South Carolina Supreme Court Holds Member of LLC Personally Liable for Negligent Construction
By: Gregory L. Shelton
Horack, Talley, Pharr & Lowndes, P.A.
It’s Monday. Time for another pop quiz.
A developer hires a home builder to construct a four-unit condominium project in South Carolina. The home builder is a limited liability company (“LLC”), with one of its two members holding a residential home builder’s license. As the project progresses, the relationship between the developer and the LLC deteriorates and the LLC ultimately leaves the project. The developer uncovers a number of construction defects and sues the LLC and the license-holding member for nearly $1 million for negligence and breach of warranties.
May the individual member of the LLC be liable for negligent construction of the condominium?
Yes, because the protection provided by the LLC will not shield a member from his own negligent acts, even if those acts are committed in furtherance of the LLC’s business.
In 16 Jade Street, LLC v. R. Design Constr. Co., LLC, Opinion No. 27107, the Supreme Court of South Carolina held that a member of a limited liability company (“LLC”) may be liable for torts committed in furtherance of the LLC’s business. In a 3-2 decision, the court split over the meaning of section 33-44-303(a) of South Carolina’s LLC statute, which provides:
“[T]he debts, obligations, and liabilities of a limited liability company, whether arising in contract, tort, or otherwise, are solely the debts, obligations, and liabilities of the company. A member or manager is not personally liable for a debt, obligation, or liability of the company solely by reason of being or acting as a member or manager.”
Conceding that the statute is open to differing interpretations, the three-justice majority concluded that the LLC statute does not expressly shield a member from his own torts. (The term “tort” includes claims like negligence, fraud, battery, and other societal wrongs.) Finding no clear legislative intent to the contrary, the majority applied the traditional “common law” rule that a person will be liable for his own torts. To make the point, the majority quoted a federal judge’s observation that “[y]ou don’t buy immunity from suits for your own torts by being a member of a business corporation.”

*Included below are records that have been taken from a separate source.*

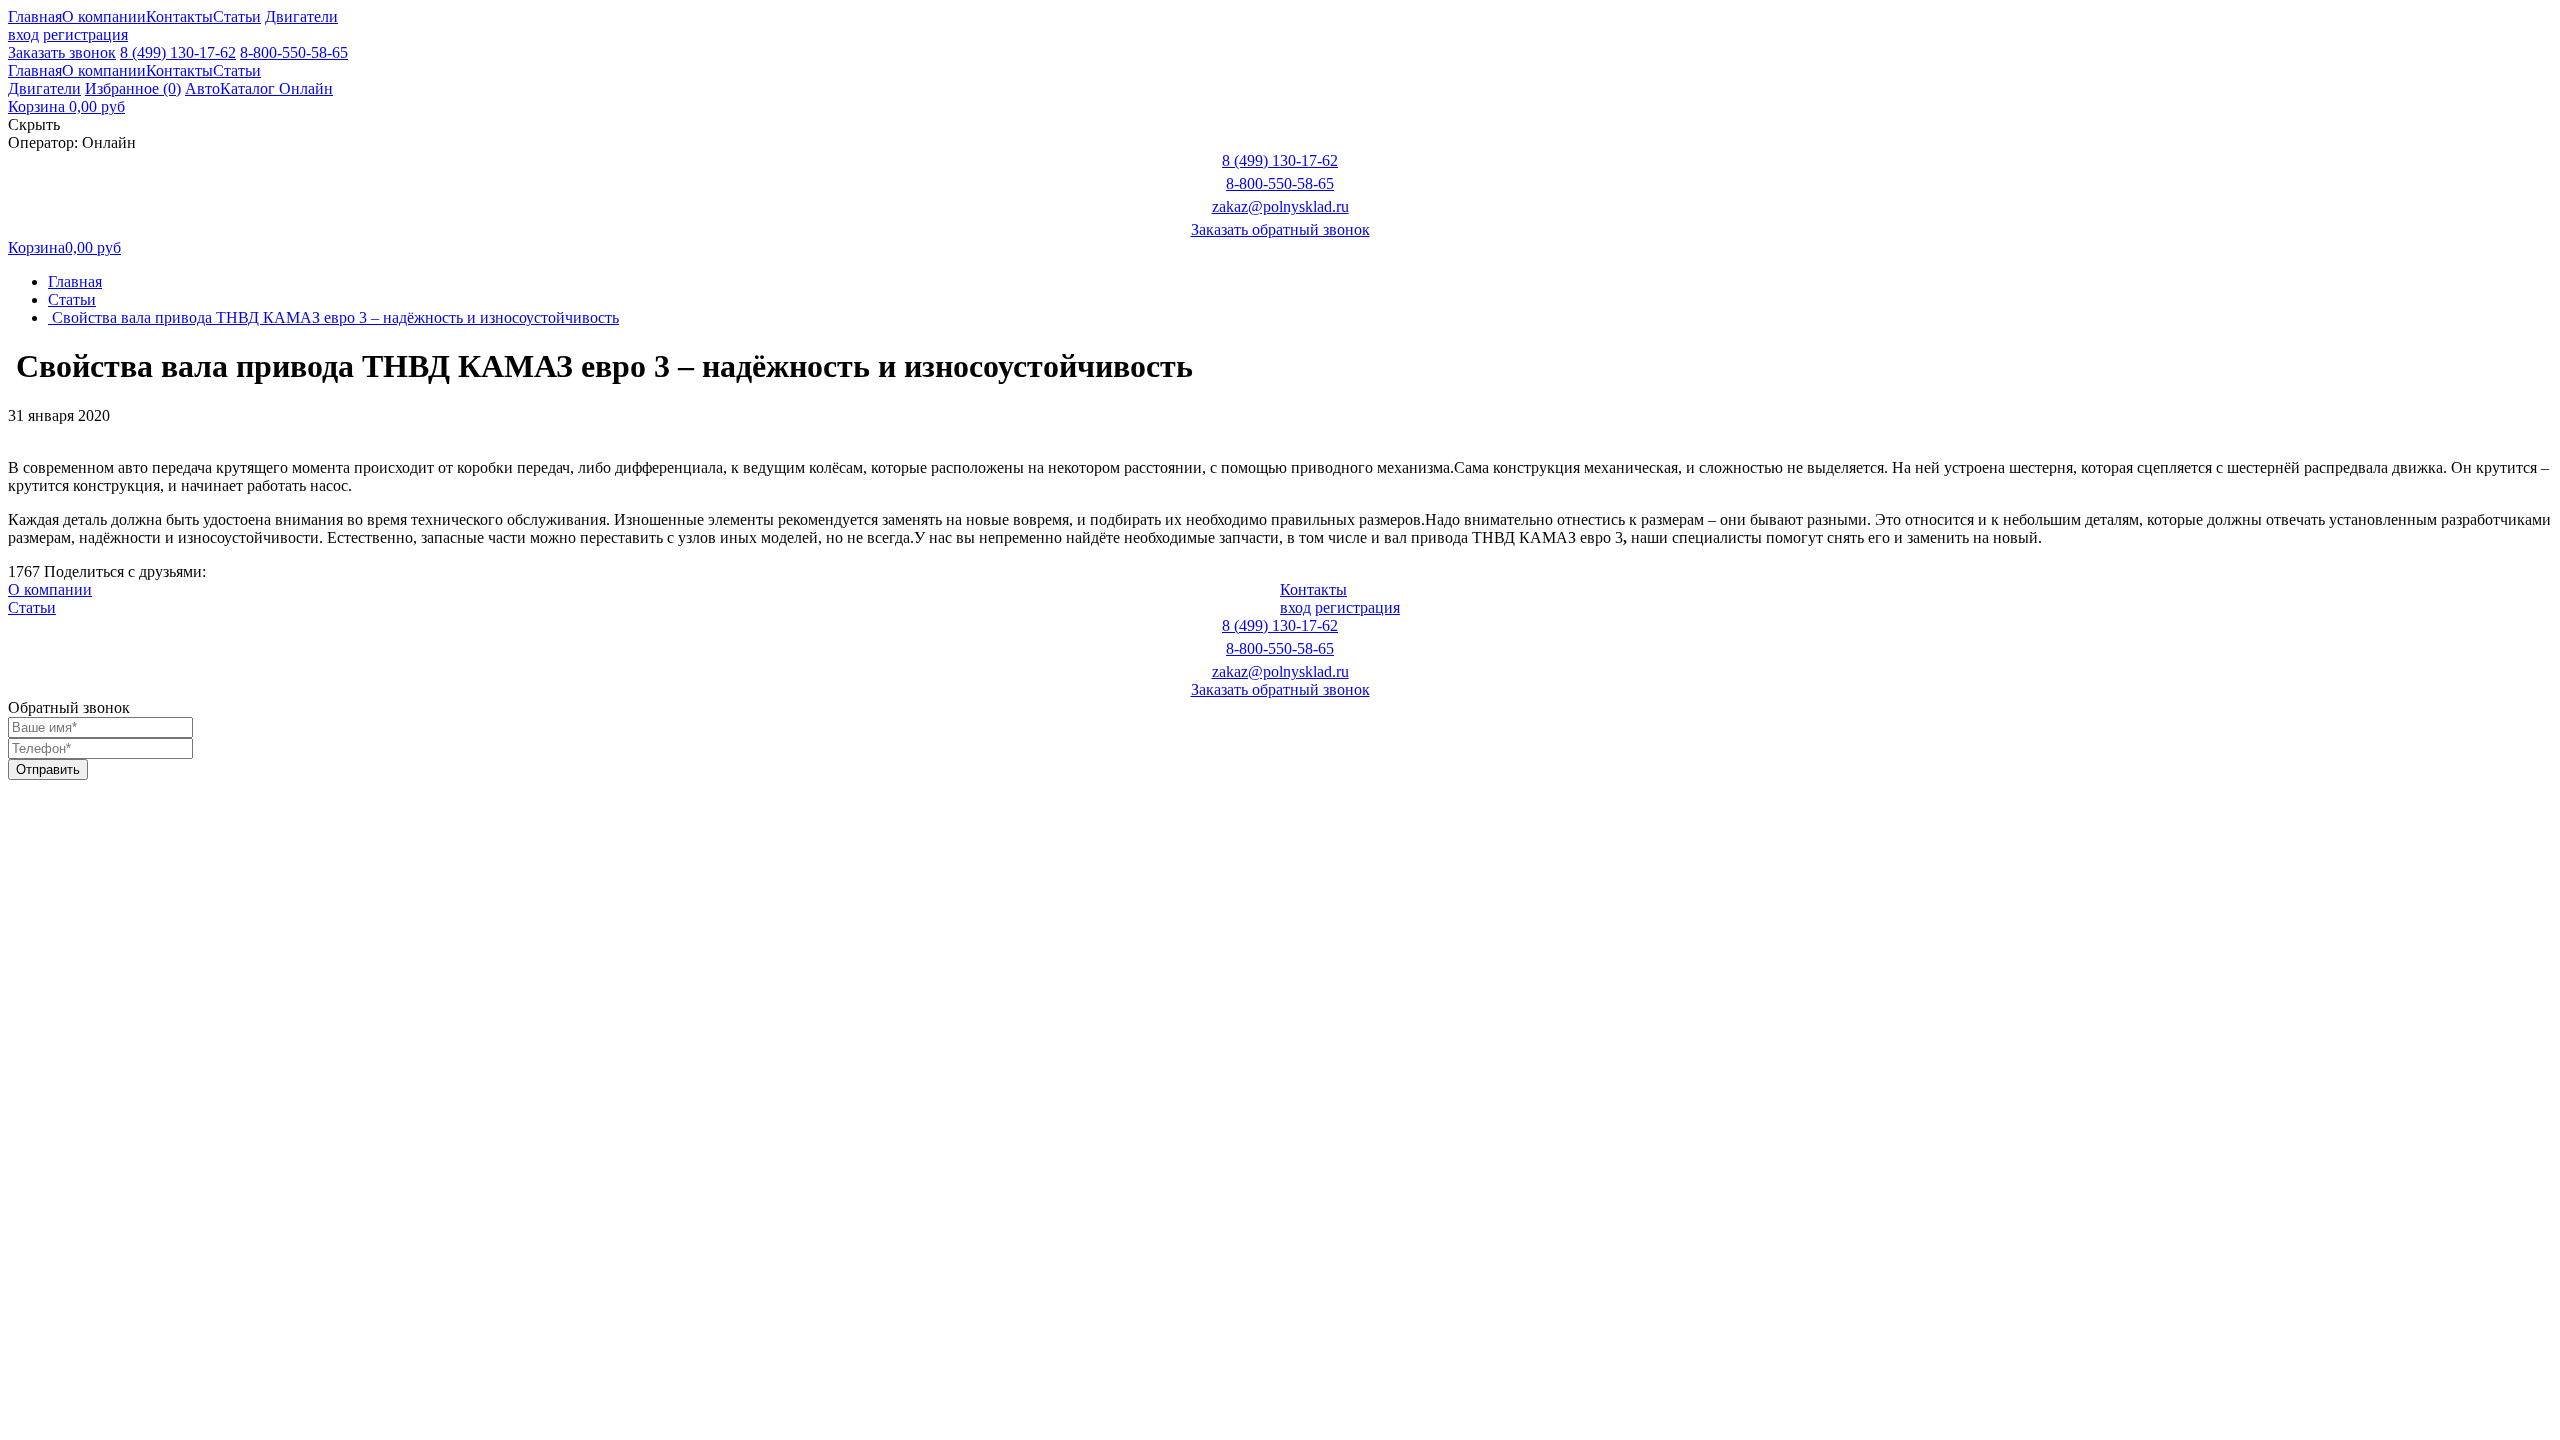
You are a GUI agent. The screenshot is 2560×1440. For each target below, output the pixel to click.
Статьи (237, 16)
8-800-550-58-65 (294, 52)
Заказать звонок (62, 52)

Before I cause a panic, note that an LLC member will not be liable simply because another LLC member committed a tort in furtherance of the LLC’s business. In this way, the LLC offers greater protection than, say, a good old fashioned business partnership because you actually have to do something wrong before you can be liable.
We’ve covered the legal part–fine and dandy–but what did the individual member, Mr. Aten, actually do wrong? Its not very clear from the court’s written opinion. In the summary of facts, the court writes: “As the general contractor, it was Aten’s job to supervise the project.” Is simply holding a contractor’s license while acting as general contractor enough to create an automatic statutory liability? Based on the opinion, the answer is “No” because the supreme court expressly disagreed with the trial court on that very point. After going through the opinion and corralling all of Mr. Aten’s activities, we learn that Mr. Aten selected the subcontractors, set design standards, and answered subcontractors’ questions about their work. Pretty vague.
With its decision in 16 Jade Street, South Carolina joins other states holding that a business organization structure such as a corporation or LLC will not protect an active tortfeasor from personal liability for his own torts. In last May’s post, Builder Beware! NC Court Holds Corporate Officer Personally Liable for Defects, I told you about North Carolina’s holding in White v. Collins Building, Inc., 704 S.E.2d 307 (N.C. App. 2011), where the North Carolina Court of Appeals held that an officer of a closely held general contracting company could be individually liable for the company’s defective work. The plaintiff in that case successfully argued that the president of the home builder corporation negligently supervised the construction of the home.
My takeaways on the 16 Jade Street case: First, we probably haven’t heard the last of this issue, as is evidenced by the 3-2 split of the supreme court. Second, officers, employees, and members of business organizations should expect to be sued personally for the negligent acts they commit while at work. And third, as one’s involvement in a project or task increases, so increases their exposure to liability. Good documentation practices and procedures have never been more important.
For those of you seeking more information about the White decision, and for those of you seeking a better understanding of the legal concepts involved in South Carolina’s 16 Jade Street decision, please refer to my article in the May 2011 edition of Change Order entitled Water Water Everywhere.
(Procedural Note: Defendant has formally requested that the supreme court reconsider its holding.)